__REQUIRED ACTION__
Your answer should be a number only: the count of lines in the following entries that contain "Focus".

__EXCERPTED DATA__
------------------------

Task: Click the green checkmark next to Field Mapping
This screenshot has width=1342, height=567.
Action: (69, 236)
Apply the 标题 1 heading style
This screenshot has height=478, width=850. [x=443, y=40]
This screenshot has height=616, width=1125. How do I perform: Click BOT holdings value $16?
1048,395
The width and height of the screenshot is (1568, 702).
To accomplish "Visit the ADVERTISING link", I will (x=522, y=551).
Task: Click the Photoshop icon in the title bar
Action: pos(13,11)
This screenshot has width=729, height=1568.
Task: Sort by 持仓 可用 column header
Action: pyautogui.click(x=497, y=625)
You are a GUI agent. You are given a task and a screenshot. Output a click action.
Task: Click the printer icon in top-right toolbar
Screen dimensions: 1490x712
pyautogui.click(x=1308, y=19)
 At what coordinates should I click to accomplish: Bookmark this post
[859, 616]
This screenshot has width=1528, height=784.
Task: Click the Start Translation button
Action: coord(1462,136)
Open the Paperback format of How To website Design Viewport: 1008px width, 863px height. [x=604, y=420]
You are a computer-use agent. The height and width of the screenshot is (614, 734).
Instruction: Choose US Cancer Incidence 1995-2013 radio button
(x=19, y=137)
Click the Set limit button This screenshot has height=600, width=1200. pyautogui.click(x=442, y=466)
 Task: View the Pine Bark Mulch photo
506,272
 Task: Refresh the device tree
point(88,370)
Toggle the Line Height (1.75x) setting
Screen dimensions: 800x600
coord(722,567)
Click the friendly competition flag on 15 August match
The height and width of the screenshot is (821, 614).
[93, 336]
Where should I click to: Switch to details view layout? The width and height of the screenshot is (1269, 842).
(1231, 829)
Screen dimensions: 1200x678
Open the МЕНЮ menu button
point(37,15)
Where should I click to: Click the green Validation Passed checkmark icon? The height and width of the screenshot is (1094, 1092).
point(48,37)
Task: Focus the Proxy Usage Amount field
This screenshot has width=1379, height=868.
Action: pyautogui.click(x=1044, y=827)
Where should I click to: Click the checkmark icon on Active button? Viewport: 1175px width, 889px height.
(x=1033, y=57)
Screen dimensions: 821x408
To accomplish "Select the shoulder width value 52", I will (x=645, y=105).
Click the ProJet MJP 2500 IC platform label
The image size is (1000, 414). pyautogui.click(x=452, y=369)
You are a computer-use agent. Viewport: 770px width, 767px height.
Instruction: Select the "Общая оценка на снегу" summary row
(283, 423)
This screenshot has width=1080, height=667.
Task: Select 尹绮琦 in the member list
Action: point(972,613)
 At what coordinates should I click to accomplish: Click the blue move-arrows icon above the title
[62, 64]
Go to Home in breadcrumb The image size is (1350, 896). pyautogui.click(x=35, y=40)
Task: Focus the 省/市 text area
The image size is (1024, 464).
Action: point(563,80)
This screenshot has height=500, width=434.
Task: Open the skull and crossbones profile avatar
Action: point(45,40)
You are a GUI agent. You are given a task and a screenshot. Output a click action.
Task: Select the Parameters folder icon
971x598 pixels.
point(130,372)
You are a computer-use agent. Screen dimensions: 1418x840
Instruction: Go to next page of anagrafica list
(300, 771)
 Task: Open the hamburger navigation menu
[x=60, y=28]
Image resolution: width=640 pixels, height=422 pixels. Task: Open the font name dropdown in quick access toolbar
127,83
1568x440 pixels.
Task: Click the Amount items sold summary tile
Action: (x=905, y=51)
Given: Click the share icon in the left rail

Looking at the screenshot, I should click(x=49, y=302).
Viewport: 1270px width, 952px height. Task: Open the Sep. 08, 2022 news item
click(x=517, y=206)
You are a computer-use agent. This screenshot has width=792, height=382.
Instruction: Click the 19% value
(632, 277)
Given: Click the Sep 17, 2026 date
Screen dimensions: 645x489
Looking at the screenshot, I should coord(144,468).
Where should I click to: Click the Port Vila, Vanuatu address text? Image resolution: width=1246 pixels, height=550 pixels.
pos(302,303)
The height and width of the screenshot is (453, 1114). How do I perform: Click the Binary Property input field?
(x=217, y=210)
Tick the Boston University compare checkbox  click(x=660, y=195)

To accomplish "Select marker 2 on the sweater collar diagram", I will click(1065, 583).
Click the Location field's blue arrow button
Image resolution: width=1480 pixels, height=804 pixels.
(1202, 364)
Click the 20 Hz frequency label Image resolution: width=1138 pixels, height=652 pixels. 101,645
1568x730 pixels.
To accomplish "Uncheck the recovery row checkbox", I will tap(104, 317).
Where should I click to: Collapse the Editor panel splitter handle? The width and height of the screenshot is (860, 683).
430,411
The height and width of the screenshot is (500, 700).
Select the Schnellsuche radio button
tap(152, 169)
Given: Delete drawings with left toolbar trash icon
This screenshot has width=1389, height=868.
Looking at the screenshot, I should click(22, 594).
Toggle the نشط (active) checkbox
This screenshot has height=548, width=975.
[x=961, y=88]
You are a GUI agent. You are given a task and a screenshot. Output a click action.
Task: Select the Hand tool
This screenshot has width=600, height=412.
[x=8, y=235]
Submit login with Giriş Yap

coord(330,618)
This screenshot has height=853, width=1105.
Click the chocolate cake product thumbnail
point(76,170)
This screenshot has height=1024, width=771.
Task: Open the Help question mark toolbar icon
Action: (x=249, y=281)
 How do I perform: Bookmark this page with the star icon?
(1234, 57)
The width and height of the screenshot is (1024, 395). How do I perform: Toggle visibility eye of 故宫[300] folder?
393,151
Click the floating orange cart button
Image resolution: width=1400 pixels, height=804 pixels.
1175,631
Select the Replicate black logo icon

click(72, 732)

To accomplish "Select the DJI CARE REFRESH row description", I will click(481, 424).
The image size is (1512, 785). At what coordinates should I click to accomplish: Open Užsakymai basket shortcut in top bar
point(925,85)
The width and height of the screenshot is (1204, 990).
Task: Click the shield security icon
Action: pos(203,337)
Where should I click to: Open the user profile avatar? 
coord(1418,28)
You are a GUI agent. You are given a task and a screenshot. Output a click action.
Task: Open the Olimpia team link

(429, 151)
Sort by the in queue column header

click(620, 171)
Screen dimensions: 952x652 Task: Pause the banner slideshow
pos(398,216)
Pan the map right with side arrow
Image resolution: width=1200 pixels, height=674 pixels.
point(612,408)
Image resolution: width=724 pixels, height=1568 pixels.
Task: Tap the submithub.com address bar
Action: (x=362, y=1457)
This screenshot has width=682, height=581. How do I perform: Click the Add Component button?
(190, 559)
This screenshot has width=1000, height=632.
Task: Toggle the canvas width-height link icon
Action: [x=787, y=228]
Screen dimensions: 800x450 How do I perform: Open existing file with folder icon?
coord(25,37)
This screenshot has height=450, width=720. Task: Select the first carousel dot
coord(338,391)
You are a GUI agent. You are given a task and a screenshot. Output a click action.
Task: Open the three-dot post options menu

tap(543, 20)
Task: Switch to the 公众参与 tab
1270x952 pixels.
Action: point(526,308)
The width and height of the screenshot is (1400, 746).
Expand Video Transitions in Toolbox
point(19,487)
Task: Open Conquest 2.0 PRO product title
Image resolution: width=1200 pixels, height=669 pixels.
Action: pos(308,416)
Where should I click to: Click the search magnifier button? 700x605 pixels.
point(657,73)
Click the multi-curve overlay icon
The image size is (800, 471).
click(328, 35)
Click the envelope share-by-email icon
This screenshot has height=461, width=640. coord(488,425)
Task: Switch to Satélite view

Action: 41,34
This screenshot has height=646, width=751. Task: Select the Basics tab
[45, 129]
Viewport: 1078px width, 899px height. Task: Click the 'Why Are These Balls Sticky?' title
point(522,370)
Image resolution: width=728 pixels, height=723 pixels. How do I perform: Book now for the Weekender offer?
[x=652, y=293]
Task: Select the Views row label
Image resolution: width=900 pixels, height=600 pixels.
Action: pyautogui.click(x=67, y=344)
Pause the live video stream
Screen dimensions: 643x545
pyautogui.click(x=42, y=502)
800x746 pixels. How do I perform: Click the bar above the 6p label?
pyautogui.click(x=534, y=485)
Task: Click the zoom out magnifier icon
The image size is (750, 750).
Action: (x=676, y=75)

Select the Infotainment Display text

------------------------

__FINAL ANSWER__
2